12/17/06 03:34 pm (UTC) - kaiserdad - Sounds right
1) Verbal Intelligence - knows more swear words. 2) Mathematical Intelligence - can count more than 10 without taking socks off. 3) General Knowledge - can name every General in the Battle of Waterloo.
ummm... last time i looked up & read up on iq - stanford-binet, etc - which was quite some time ago - there was general-but-not-universal agreement that an iq score of under about 80-85 & over 135-140 was not a reliable indicator of any significance greater than "under 80-85", or "over 135-140", respectively - even if the population being measured was tolerably homogenous and from that for whom the test[s] in question were designed.

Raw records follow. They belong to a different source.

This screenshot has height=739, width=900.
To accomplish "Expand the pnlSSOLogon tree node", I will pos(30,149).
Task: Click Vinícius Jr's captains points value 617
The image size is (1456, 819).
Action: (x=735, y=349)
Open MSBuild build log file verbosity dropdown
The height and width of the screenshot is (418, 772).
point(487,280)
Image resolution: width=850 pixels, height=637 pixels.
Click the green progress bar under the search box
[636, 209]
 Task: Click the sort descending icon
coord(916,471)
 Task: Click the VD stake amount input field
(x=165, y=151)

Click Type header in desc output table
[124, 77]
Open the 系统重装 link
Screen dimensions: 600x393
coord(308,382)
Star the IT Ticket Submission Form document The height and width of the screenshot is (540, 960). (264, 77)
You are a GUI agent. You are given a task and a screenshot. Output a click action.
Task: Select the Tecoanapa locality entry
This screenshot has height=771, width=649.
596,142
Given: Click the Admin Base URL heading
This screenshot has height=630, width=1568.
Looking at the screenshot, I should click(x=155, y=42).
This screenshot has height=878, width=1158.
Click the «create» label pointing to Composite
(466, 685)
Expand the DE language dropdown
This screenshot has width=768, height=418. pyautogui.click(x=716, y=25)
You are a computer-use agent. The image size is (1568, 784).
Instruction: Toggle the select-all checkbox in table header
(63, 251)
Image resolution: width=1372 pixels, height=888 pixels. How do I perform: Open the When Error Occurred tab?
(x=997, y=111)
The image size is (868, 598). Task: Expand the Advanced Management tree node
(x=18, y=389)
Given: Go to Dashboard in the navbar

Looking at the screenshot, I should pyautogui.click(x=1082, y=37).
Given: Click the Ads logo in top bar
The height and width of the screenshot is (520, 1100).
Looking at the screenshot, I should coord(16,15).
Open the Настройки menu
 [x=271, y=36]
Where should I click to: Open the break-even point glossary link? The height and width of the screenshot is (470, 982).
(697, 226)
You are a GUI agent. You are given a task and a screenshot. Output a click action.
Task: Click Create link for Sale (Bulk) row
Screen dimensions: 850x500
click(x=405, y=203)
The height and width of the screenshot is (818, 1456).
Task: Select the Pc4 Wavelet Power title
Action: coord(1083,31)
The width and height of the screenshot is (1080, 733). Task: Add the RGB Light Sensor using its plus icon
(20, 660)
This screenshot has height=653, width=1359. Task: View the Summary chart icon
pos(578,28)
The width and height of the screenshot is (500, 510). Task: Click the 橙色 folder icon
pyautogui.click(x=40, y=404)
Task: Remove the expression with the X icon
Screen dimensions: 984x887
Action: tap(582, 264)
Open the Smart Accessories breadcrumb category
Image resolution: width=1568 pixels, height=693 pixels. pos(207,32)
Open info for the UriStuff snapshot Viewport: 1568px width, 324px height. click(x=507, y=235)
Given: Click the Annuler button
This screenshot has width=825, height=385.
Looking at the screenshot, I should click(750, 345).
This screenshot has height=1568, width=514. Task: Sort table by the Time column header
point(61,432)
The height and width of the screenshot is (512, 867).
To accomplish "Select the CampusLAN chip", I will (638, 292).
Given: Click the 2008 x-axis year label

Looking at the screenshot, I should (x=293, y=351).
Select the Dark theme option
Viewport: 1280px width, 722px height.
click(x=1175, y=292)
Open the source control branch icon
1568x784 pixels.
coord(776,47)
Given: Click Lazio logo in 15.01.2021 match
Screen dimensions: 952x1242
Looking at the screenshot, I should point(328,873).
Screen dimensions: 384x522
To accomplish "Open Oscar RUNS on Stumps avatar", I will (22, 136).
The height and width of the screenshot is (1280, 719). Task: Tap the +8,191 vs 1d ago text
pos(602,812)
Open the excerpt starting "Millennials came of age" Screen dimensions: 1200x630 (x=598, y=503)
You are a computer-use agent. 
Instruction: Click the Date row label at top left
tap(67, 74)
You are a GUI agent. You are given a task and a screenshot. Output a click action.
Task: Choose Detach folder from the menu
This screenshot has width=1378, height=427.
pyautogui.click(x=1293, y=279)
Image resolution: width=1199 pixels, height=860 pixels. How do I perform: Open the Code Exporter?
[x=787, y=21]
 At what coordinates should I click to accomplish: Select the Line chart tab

and that's presuming the evaluators of the significance were prepared to agree that "iq scores" indicated anything more than one's ability to gain marks in iq tests... *g*
i know that i am reasonably intelligent (though somewhat less effectively so than pre-vegetablisation): and within certain fields i'm - still - capable of occasional realisations of some insight (or whatever you care to call it/'em); but i am not & was never a genius: very few - if any - of these have been ones achieving a radical simplification (or even a radical complication *g*) within their field; a couple, maybe, have opened up - or had the potential to open up, if followed up & further refined - different ways of looking at things, that could prove interesting & useful, or "constructively provoking", in their areas.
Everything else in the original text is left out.